[C/C++]Relying on short to be 2 bytes wide, a good practice?

This is an archive of a topic from NESdev BBS, taken in mid-October 2019 before a server upgrade.
View original topic
[C/C++]Relying on short to be 2 bytes wide, a good practice?
by on (#58205)
Of course you can't just rely on it, because a short int must be bigger than a char but can be as big as an int, which can be 4 bytes wide.
What I plan on doing is using short for addresses, and making an assert that won't let the emulator run if a short variable is not 2 bytes wide.

This way I can rely on the PC and other addresses to wrap around $FFFF as would do the original NES registers.

I know that the feature of short being 2 or 4 byte is oriented to optimization because in some processors it may be faster to process a 4 byte number than a 2 byte, but, if I can't rely in the address wrapping around, I have to AND the addresses with 0xFFFF each time to be sure they don't overflow the 2 LSBytes, and then the original optimization is lost anyway.

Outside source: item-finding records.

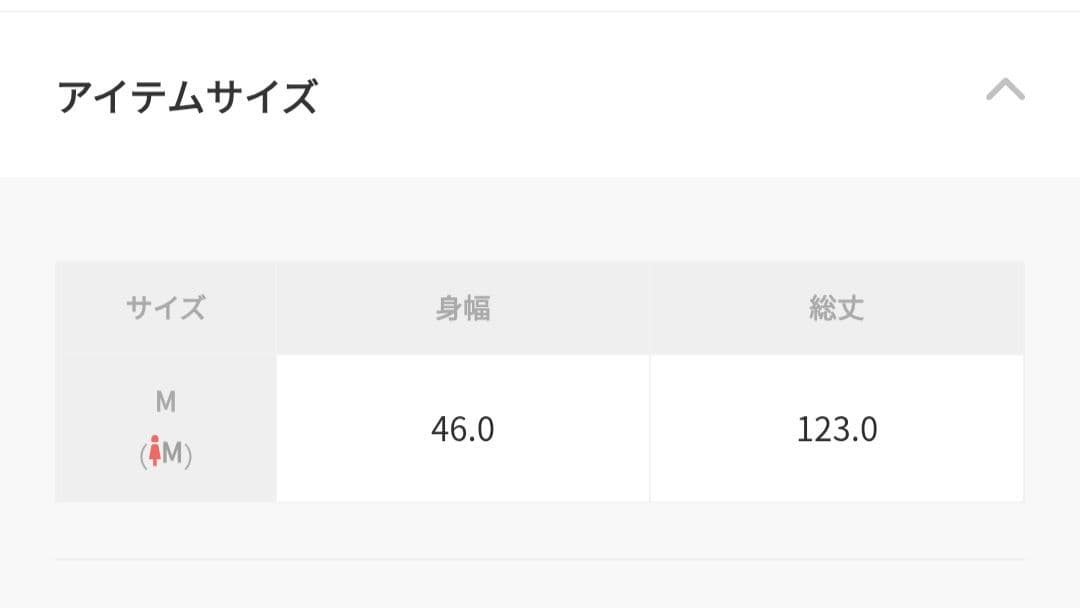Click the 123.0 total length value

coord(837,429)
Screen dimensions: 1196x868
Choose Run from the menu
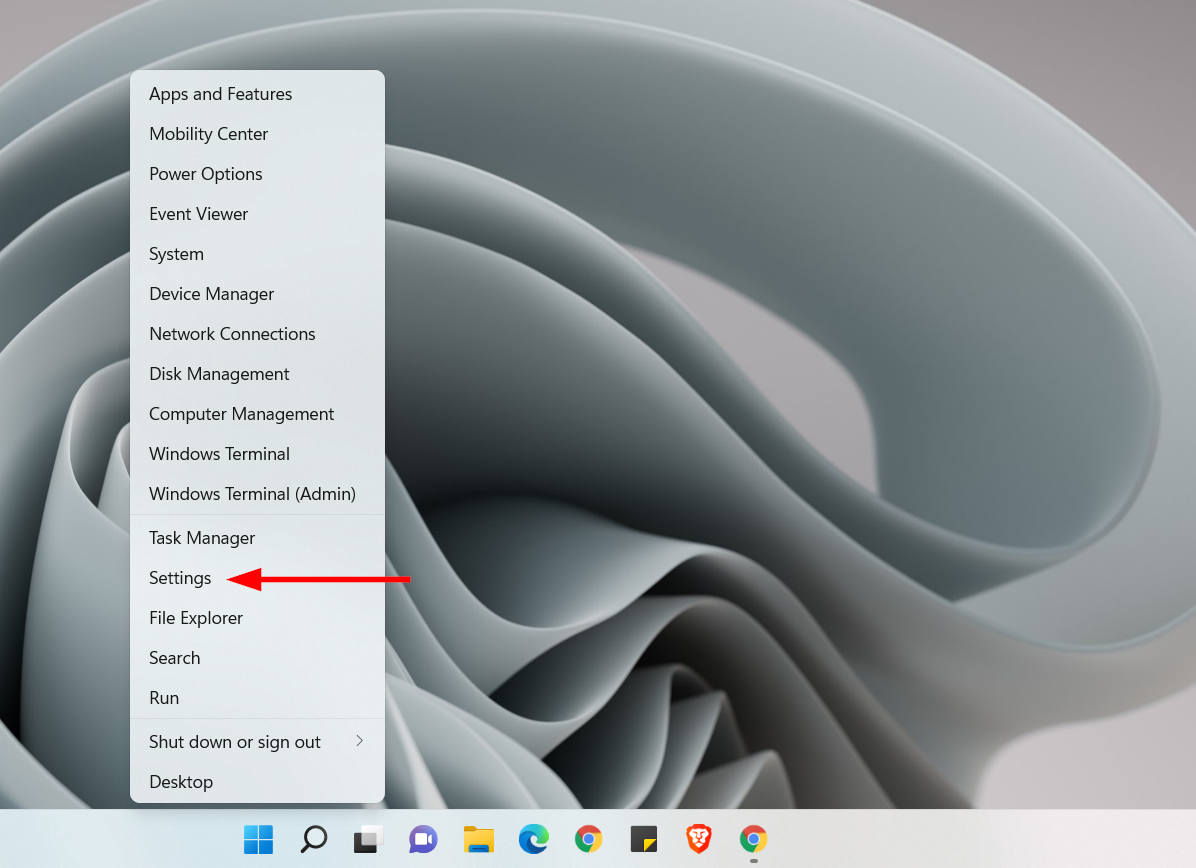click(x=164, y=698)
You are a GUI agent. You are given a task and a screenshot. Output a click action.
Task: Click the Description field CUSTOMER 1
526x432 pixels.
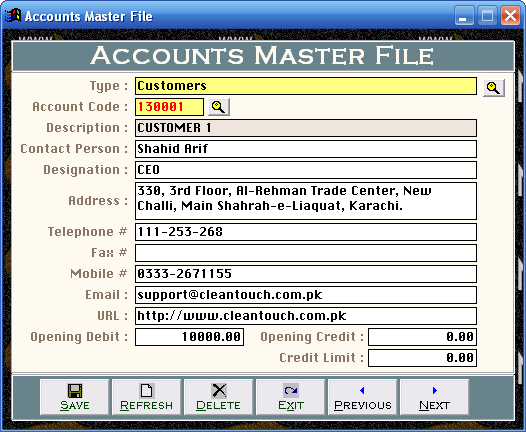point(306,128)
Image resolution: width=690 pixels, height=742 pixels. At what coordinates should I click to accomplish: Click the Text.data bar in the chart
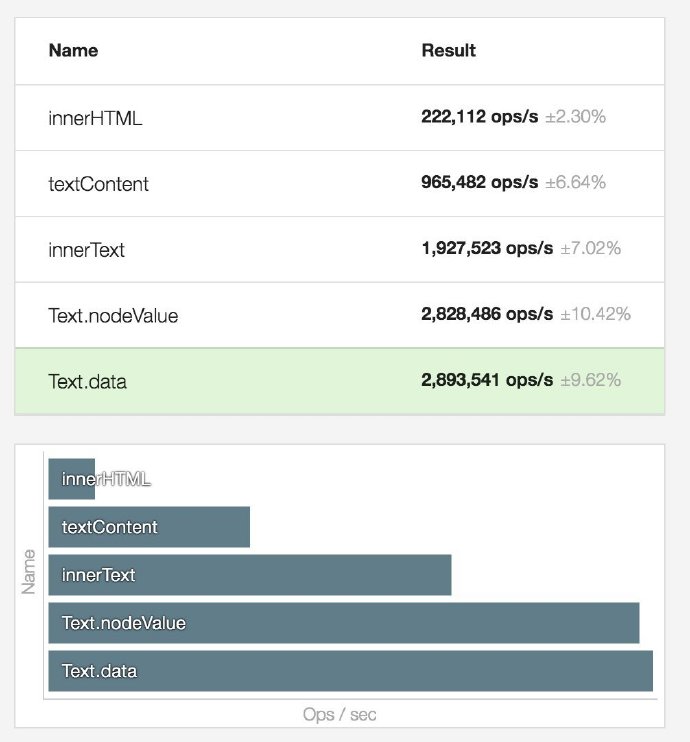[x=350, y=671]
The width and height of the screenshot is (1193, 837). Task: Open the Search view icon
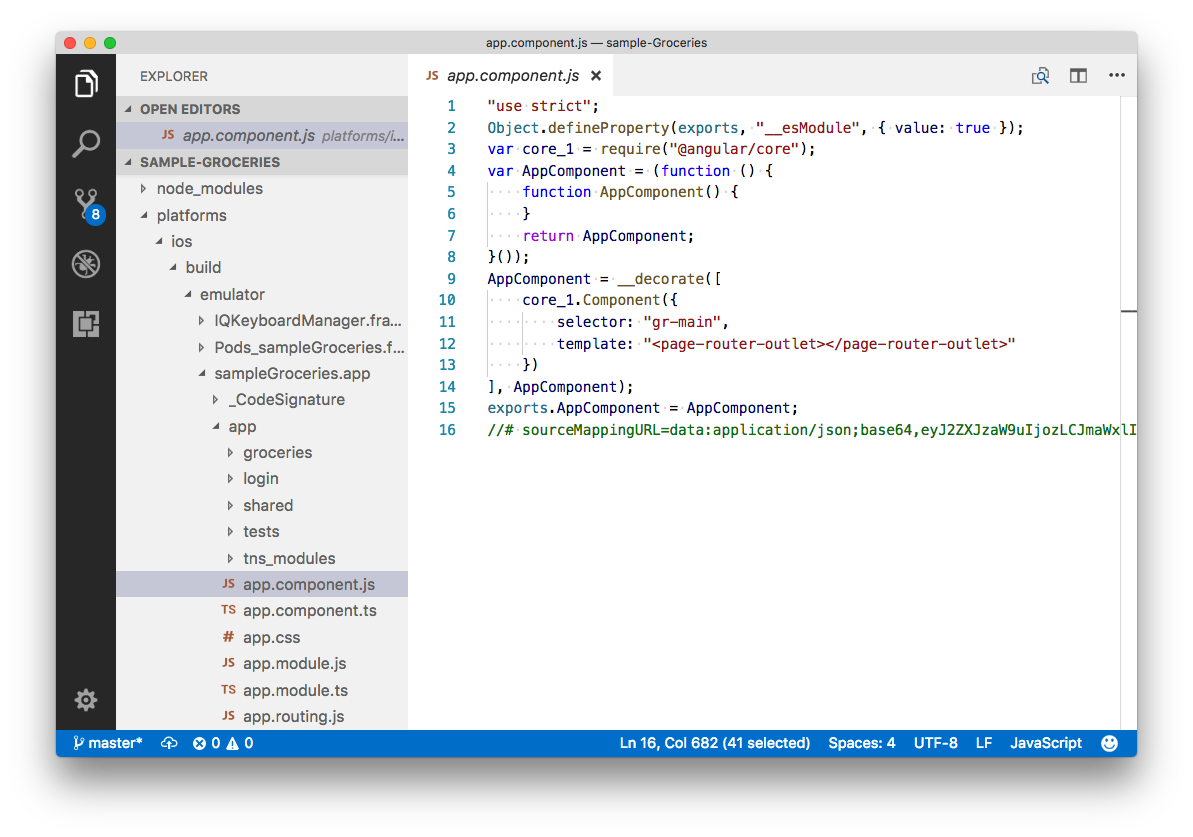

What do you think of this?

by on (#58207)
When you make something short, the compiler is adding code to truncate it to short size every operation.

by on (#58208)
So you would suggest ANDing it with FFFF every time its value changes, or is there a more clever option?
Re: [C/C++]Relying on short to be 2 bytes wide, a good pract
by on (#58209)
Petruza wrote:
if I can't rely in the address wrapping around, I have to AND the addresses with 0xFFFF each time to be sure they don't overflow the 2 LSBytes

On many compilers, (unsigned short int)value and (value & 0xFFFF) produce the same machine instruction. It's not worth the time to try to optimize for speed without appropriate metrics. But if you can demonstrate that a change increases speed, make sure to summarize the metrics in code comments: "This change improved frames per second by 3%."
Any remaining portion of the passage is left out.